(Stored data entries)

┄┄┄┄┄┄┄┄┄┄

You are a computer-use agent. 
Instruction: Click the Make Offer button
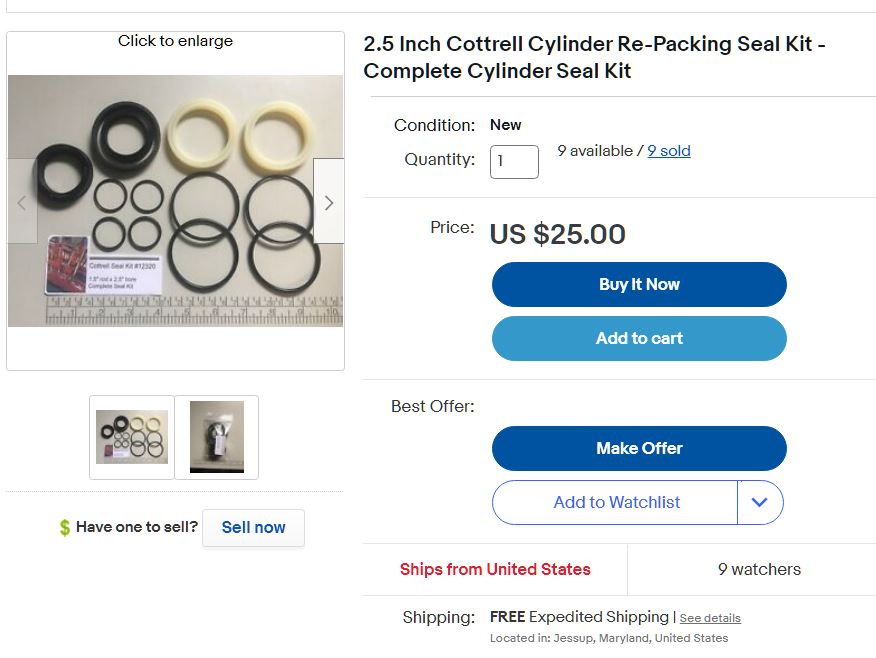pos(639,448)
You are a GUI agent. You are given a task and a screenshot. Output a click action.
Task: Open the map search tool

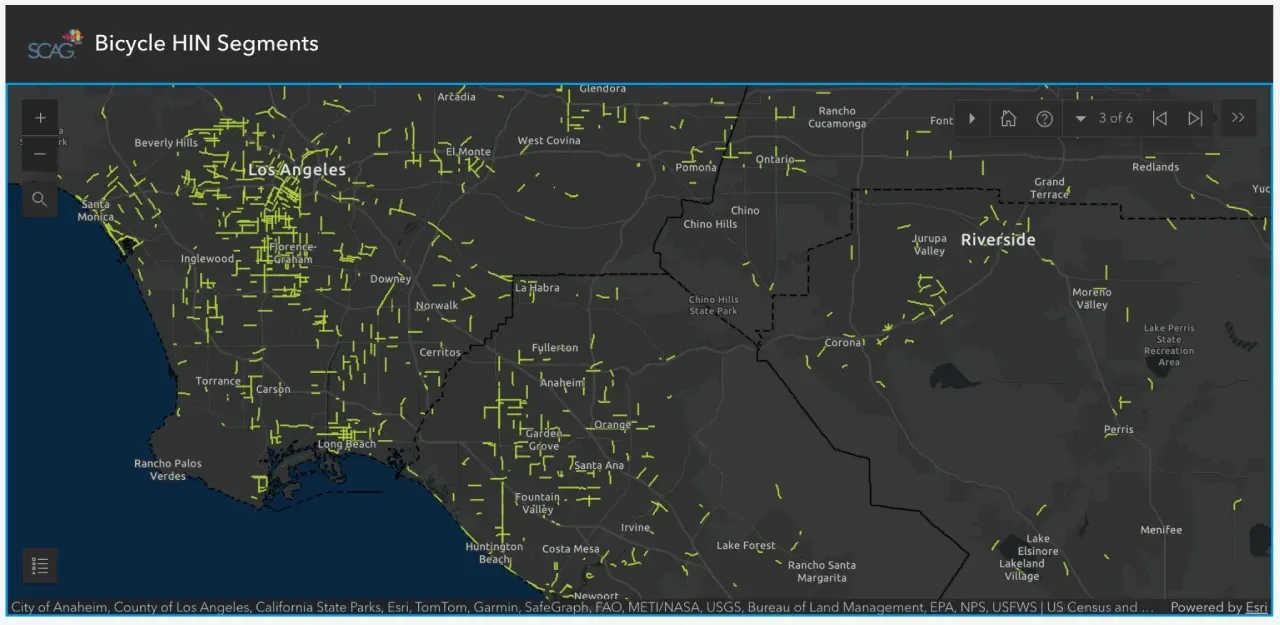pyautogui.click(x=40, y=199)
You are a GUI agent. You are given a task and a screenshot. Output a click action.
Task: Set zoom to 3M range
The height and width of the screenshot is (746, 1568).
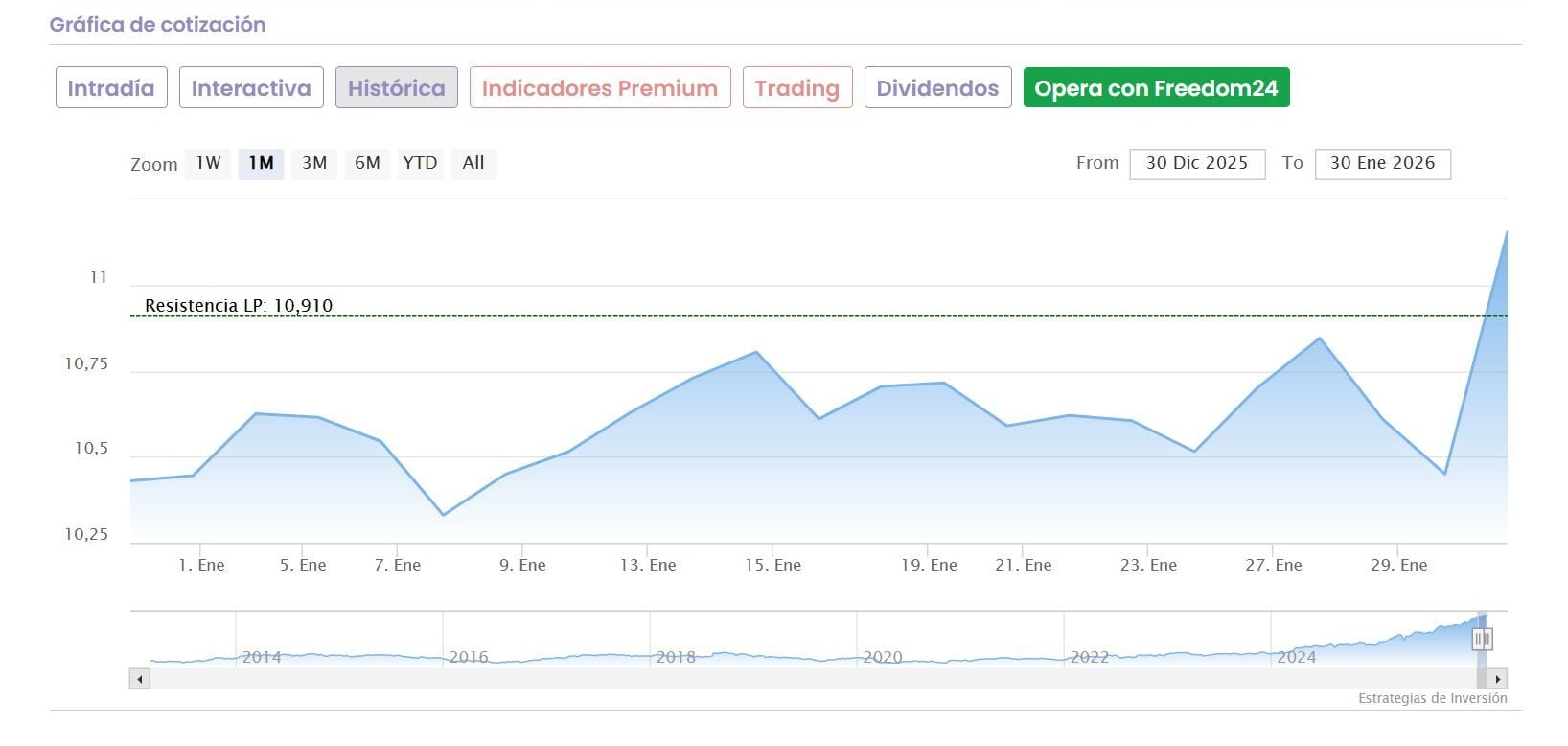coord(314,163)
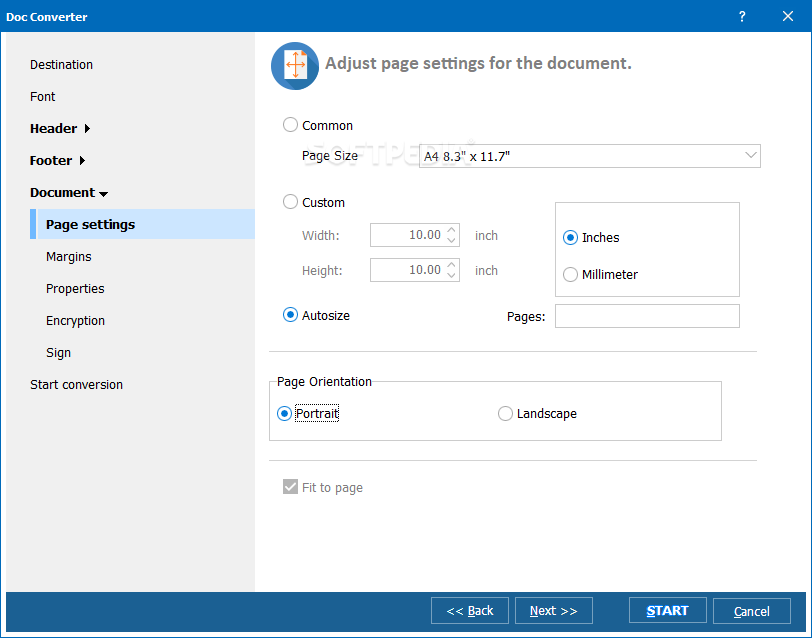Open the Encryption settings page
The image size is (812, 638).
tap(75, 321)
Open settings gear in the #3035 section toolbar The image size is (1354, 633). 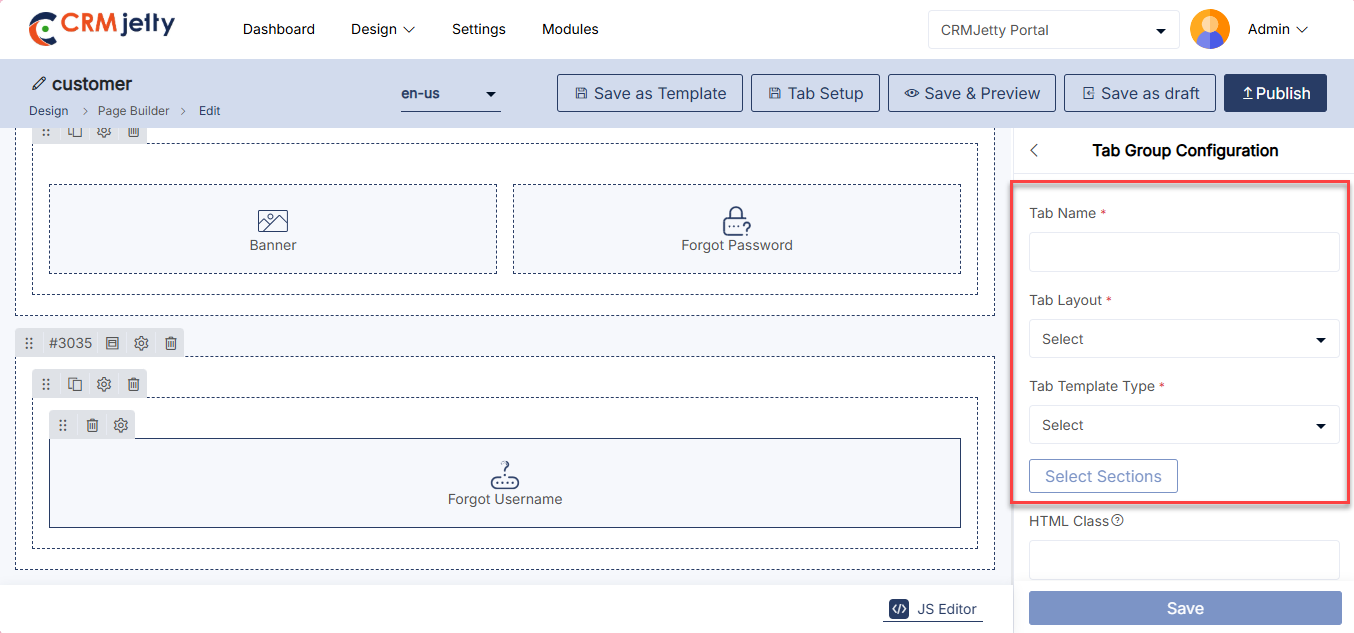pyautogui.click(x=142, y=343)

┄┄┄┄┄┄┄┄┄┄

> **What you need to do**: Could you output exactly the lines above, from the line with "Task: Open the map search tool" up to and including the line with "Task: Set zoom to 3M range", and nothing else, skipping the pictures?

> **Output below**:
Task: Open the map search tool

pyautogui.click(x=40, y=199)
You are a GUI agent. You are given a task and a screenshot. Output a click action.
Task: Set zoom to 3M range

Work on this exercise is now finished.